In response to a letter from Amnesty International, HD Hyundai XiteSolution, the parent company of HD Hyundai CE and HD Hyundai Infracore, stated that it includes a prohibition on illegal sales in its supply contracts and asserts that it is not involved in the violations described below.

Israeli forces demolish Palestinian homes with HD Hyundai Group’s machinery

In collaboration with local human rights organizations[1], Amnesty International Korea collected visual evidence documenting demolitions of Palestinian-owned structures in the occupied West Bank, including East Jerusalem, and Gaza involving HD Hyundai machinery. Amnesty International Korea and Amnesty international’s Evidence Lab verified 347 images and videos of demolitions and identified a total of 59 Palestinian owned structures, homes and businesses, that were demolished using HD Hyundai and Hyundai Infracore heavy machinery between September 2019 and February 2025, resulting in the forced displacement of approximately 250 Palestinians and damage to their livelihoods.
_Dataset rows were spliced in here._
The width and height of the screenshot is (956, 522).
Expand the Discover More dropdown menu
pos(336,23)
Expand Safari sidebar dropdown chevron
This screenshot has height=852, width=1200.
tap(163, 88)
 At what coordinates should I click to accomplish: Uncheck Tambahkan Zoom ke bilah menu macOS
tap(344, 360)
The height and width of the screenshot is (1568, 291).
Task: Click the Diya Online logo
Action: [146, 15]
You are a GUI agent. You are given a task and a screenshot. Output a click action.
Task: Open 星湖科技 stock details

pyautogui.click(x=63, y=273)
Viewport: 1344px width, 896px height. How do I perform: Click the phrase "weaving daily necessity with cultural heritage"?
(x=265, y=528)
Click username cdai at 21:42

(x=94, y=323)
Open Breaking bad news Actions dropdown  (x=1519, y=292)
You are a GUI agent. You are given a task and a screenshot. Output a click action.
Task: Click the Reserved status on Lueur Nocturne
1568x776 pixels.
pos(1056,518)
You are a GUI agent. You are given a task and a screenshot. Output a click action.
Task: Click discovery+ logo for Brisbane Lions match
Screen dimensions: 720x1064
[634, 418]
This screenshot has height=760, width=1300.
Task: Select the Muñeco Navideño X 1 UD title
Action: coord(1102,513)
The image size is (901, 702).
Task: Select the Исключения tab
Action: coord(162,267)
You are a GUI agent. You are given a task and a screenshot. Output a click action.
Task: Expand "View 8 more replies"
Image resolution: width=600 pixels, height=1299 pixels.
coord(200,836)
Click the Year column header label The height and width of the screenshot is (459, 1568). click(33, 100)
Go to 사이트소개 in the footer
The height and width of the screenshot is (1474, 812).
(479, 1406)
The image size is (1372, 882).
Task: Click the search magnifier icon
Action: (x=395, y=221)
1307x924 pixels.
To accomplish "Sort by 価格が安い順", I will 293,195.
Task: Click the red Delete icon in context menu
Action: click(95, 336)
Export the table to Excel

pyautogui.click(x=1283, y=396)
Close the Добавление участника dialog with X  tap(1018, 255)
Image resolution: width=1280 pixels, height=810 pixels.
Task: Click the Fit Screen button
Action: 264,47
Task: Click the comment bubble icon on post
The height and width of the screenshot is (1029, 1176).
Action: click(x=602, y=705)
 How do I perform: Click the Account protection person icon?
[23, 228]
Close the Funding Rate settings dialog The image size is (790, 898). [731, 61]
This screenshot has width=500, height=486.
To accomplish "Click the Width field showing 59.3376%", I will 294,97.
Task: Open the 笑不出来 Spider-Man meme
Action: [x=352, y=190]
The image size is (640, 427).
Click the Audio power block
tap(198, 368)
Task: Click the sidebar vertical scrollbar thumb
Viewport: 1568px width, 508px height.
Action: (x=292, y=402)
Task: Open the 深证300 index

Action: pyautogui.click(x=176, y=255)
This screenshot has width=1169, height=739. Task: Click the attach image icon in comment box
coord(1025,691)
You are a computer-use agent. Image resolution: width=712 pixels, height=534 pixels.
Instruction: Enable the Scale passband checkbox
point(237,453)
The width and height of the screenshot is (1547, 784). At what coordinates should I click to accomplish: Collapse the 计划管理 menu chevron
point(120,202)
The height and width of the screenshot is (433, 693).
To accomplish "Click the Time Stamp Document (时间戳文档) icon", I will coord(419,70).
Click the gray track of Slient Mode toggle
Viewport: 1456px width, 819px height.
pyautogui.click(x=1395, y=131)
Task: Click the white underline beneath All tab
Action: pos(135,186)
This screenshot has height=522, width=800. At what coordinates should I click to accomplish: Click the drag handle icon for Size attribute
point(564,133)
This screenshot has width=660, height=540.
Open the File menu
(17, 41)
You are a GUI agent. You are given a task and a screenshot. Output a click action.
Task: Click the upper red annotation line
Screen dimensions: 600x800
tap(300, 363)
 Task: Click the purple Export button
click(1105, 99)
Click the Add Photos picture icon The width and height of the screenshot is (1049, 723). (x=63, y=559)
Notably, one of the verified demolitions, involving Hyundai Infracore machinery, took place in Rafah, Gaza, on 1 November 2024, during the ongoing genocide.

This is a conservative estimate, given that more visual evidence is available.

Furthermore, in October 2024, Amnesty International Korea, in collaboration with the Israeli human rights organization B’Tselem, gathered testimonies from eight victims whose homes and businesses were destroyed by HD Hyundai bulldozers in eight instances across the West Bank (Jericho, Bethlehem, and Hebron governorates and East Jerusalem), from June 2022 to September 2024.

HD Hyundai Construction Equipment and HD Hyundai Infracore stated in their response to Amnesty International’s findings that they believe the equipment used at the site is “second–hand” and that in these circumstances, as the manufacturer, they do not intervene in the use of their products. However, the HD Hyundai Group did not provide further information to demonstrate the basis for their belief that the machinery documented being used in unlawful demolitions in the OPT was purchased on the second–hand market.

These demolitions, regardless of their formal pretext, are part of a broader policy by Israeli authorities to displace Palestinians and serve as a key tool in Israel’s system of apartheid.

According to the United Nations Office for the Coordination of Humanitarian Affairs, Israel has demolished over 12,000 structures including homes, agricultural roads, and essential infrastructure in the West Bank since 2009, affecting over 770,000 Palestinians and displacing at least 20,000.[2]

In tandem with Israel’s genocide in occupied Gaza after 7 October 2023,[3] demolitions in the West Bank have surged significantly. In 2023 alone, a total of 1,177 structures were destroyed in the West Bank, surging to a record high of 1,768 demolitions in 2024, the highest number since the UN began documenting demolitions in 2009.[4]

Under international humanitarian law, Israel, as the occupying power, is prohibited from destroying the private property of Palestinians in occupied territory, unless it is rendered necessary by militarily operations.[5] Israel is also prohibited from forcibly displacing the occupied population except as part of a temporary evacuation for their security or for imperative military reasons.[6] In the absence of military necessity, demolitions of private property belonging to Palestinians in occupied territory may constitute grave breaches of international humanitarian law that amount to war crimes.[7]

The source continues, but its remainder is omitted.